Data provided Start Marker

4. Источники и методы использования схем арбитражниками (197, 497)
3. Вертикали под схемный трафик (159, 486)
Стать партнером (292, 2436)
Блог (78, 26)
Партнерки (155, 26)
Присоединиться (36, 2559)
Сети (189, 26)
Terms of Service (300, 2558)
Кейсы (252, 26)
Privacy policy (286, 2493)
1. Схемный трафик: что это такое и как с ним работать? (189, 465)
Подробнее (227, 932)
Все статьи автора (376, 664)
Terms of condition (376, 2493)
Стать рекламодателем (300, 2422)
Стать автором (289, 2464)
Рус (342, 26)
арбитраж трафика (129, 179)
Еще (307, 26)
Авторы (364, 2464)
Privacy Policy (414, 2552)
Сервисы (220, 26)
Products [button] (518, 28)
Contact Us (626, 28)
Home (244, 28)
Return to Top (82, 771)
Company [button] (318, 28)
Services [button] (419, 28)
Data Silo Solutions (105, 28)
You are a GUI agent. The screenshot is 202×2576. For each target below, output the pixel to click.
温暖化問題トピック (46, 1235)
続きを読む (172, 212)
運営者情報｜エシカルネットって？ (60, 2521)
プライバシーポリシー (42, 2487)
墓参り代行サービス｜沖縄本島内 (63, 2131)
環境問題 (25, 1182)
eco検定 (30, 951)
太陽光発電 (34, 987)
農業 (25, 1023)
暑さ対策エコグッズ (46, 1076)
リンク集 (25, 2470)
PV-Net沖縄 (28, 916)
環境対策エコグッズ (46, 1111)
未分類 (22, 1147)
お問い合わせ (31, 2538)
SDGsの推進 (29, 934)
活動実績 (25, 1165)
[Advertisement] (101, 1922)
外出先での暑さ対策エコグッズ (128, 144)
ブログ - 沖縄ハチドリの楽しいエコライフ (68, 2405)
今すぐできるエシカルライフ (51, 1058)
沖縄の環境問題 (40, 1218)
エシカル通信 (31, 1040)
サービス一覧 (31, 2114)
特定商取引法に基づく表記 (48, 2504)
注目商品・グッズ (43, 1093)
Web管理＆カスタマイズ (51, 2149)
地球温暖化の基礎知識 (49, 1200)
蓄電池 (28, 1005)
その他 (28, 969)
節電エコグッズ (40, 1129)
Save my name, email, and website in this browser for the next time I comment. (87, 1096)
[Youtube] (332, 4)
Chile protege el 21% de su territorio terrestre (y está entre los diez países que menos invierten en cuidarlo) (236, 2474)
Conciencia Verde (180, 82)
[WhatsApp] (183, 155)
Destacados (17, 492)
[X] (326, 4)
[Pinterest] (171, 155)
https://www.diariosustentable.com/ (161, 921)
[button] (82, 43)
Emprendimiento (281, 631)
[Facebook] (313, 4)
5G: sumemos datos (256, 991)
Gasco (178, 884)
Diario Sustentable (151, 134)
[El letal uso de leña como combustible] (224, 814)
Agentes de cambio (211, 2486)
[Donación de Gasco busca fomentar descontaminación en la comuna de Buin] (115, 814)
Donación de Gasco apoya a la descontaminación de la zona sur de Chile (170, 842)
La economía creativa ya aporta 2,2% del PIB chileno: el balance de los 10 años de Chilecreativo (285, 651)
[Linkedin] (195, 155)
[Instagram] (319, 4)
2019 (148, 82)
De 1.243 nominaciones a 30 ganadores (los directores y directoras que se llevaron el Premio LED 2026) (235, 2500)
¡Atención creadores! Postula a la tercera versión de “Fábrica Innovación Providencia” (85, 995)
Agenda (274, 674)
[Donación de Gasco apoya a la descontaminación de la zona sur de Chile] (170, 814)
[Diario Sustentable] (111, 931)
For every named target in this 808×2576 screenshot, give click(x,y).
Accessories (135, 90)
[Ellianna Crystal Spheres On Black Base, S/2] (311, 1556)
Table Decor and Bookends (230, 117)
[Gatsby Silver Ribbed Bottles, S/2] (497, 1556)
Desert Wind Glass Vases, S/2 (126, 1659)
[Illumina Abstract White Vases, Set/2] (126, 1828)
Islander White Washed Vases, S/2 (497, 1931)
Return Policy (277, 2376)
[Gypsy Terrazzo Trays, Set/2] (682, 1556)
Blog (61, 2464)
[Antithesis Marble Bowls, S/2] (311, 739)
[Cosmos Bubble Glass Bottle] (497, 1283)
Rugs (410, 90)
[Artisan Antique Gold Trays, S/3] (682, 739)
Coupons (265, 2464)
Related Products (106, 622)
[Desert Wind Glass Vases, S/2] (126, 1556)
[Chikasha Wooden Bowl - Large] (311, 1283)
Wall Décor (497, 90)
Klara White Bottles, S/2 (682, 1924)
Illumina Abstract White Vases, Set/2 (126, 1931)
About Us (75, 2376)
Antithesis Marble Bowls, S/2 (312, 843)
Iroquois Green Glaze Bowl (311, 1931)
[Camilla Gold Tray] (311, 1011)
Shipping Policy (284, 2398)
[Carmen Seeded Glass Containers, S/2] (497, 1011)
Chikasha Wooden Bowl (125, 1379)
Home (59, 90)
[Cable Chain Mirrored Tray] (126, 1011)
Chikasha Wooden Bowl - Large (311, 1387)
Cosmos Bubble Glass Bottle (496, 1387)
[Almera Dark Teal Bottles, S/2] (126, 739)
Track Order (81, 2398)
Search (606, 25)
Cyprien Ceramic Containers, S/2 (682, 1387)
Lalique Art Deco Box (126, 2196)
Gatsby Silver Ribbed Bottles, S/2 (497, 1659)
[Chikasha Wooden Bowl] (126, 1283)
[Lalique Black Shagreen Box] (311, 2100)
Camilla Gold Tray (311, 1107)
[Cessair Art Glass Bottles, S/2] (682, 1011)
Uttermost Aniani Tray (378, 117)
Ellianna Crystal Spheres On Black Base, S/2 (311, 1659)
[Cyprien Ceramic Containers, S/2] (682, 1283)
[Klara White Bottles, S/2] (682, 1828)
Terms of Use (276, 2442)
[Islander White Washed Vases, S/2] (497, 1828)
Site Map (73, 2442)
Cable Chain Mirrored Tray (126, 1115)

Data provided End Marker

• [Work to complete]: An exact copy of the listing above is all the answer should hold.

• [Written solution]:
4. Источники и методы использования схем арбитражниками (197, 497)
3. Вертикали под схемный трафик (159, 486)
Стать партнером (292, 2436)
Блог (78, 26)
Партнерки (155, 26)
Присоединиться (36, 2559)
Сети (189, 26)
Terms of Service (300, 2558)
Кейсы (252, 26)
Privacy policy (286, 2493)
1. Схемный трафик: что это такое и как с ним работать? (189, 465)
Подробнее (227, 932)
Все статьи автора (376, 664)
Terms of condition (376, 2493)
Стать рекламодателем (300, 2422)
Стать автором (289, 2464)
Рус (342, 26)
арбитраж трафика (129, 179)
Еще (307, 26)
Авторы (364, 2464)
Privacy Policy (414, 2552)
Сервисы (220, 26)
Products [button] (518, 28)
Contact Us (626, 28)
Home (244, 28)
Return to Top (82, 771)
Company [button] (318, 28)
Services [button] (419, 28)
Data Silo Solutions (105, 28)
You are a GUI agent. The screenshot is 202×2576. For each target below, output the pixel to click.
温暖化問題トピック (46, 1235)
続きを読む (172, 212)
運営者情報｜エシカルネットって？ (60, 2521)
プライバシーポリシー (42, 2487)
墓参り代行サービス｜沖縄本島内 (63, 2131)
環境問題 (25, 1182)
eco検定 (30, 951)
太陽光発電 (34, 987)
農業 (25, 1023)
暑さ対策エコグッズ (46, 1076)
リンク集 (25, 2470)
PV-Net沖縄 (28, 916)
環境対策エコグッズ (46, 1111)
未分類 (22, 1147)
お問い合わせ (31, 2538)
SDGsの推進 (29, 934)
活動実績 (25, 1165)
[Advertisement] (101, 1922)
外出先での暑さ対策エコグッズ (128, 144)
ブログ - 沖縄ハチドリの楽しいエコライフ (68, 2405)
今すぐできるエシカルライフ (51, 1058)
沖縄の環境問題 (40, 1218)
エシカル通信 (31, 1040)
サービス一覧 (31, 2114)
特定商取引法に基づく表記 (48, 2504)
注目商品・グッズ (43, 1093)
Web管理＆カスタマイズ (51, 2149)
地球温暖化の基礎知識 (49, 1200)
蓄電池 (28, 1005)
その他 (28, 969)
節電エコグッズ (40, 1129)
Save my name, email, and website in this browser for the next time I comment. (87, 1096)
[Youtube] (332, 4)
Chile protege el 21% de su territorio terrestre (y está entre los diez países que menos invierten en cuidarlo) (236, 2474)
Conciencia Verde (180, 82)
[WhatsApp] (183, 155)
Destacados (17, 492)
[X] (326, 4)
[Pinterest] (171, 155)
https://www.diariosustentable.com/ (161, 921)
[button] (82, 43)
Emprendimiento (281, 631)
[Facebook] (313, 4)
5G: sumemos datos (256, 991)
Gasco (178, 884)
Diario Sustentable (151, 134)
[El letal uso de leña como combustible] (224, 814)
Agentes de cambio (211, 2486)
[Donación de Gasco busca fomentar descontaminación en la comuna de Buin] (115, 814)
Donación de Gasco apoya a la descontaminación de la zona sur de Chile (170, 842)
La economía creativa ya aporta 2,2% del PIB chileno: el balance de los 10 años de Chilecreativo (285, 651)
[Linkedin] (195, 155)
[Instagram] (319, 4)
2019 (148, 82)
De 1.243 nominaciones a 30 ganadores (los directores y directoras que se llevaron el Premio LED 2026) (235, 2500)
¡Atención creadores! Postula a la tercera versión de “Fábrica Innovación Providencia” (85, 995)
Agenda (274, 674)
[Donación de Gasco apoya a la descontaminación de la zona sur de Chile] (170, 814)
[Diario Sustentable] (111, 931)
For every named target in this 808×2576 screenshot, give click(x,y).
Accessories (135, 90)
[Ellianna Crystal Spheres On Black Base, S/2] (311, 1556)
Table Decor and Bookends (230, 117)
[Gatsby Silver Ribbed Bottles, S/2] (497, 1556)
Desert Wind Glass Vases, S/2 (126, 1659)
[Illumina Abstract White Vases, Set/2] (126, 1828)
Islander White Washed Vases, S/2 (497, 1931)
Return Policy (277, 2376)
[Gypsy Terrazzo Trays, Set/2] (682, 1556)
Blog (61, 2464)
[Antithesis Marble Bowls, S/2] (311, 739)
[Cosmos Bubble Glass Bottle] (497, 1283)
Rugs (410, 90)
[Artisan Antique Gold Trays, S/3] (682, 739)
Coupons (265, 2464)
Related Products (106, 622)
[Desert Wind Glass Vases, S/2] (126, 1556)
[Chikasha Wooden Bowl - Large] (311, 1283)
Wall Décor (497, 90)
Klara White Bottles, S/2 (682, 1924)
Illumina Abstract White Vases, Set/2 (126, 1931)
About Us (75, 2376)
Antithesis Marble Bowls, S/2 (312, 843)
Iroquois Green Glaze Bowl (311, 1931)
[Camilla Gold Tray] (311, 1011)
Shipping Policy (284, 2398)
[Carmen Seeded Glass Containers, S/2] (497, 1011)
Chikasha Wooden Bowl (125, 1379)
Home (59, 90)
[Cable Chain Mirrored Tray] (126, 1011)
Chikasha Wooden Bowl - Large (311, 1387)
Cosmos Bubble Glass Bottle (496, 1387)
[Almera Dark Teal Bottles, S/2] (126, 739)
Track Order (81, 2398)
Search (606, 25)
Cyprien Ceramic Containers, S/2 (682, 1387)
Lalique Art Deco Box (126, 2196)
Gatsby Silver Ribbed Bottles, S/2 (497, 1659)
[Chikasha Wooden Bowl] (126, 1283)
[Lalique Black Shagreen Box] (311, 2100)
Camilla Gold Tray (311, 1107)
[Cessair Art Glass Bottles, S/2] (682, 1011)
Uttermost Aniani Tray (378, 117)
Ellianna Crystal Spheres On Black Base, S/2 (311, 1659)
[Cyprien Ceramic Containers, S/2] (682, 1283)
[Klara White Bottles, S/2] (682, 1828)
Terms of Use (276, 2442)
[Islander White Washed Vases, S/2] (497, 1828)
Site Map (73, 2442)
Cable Chain Mirrored Tray (126, 1115)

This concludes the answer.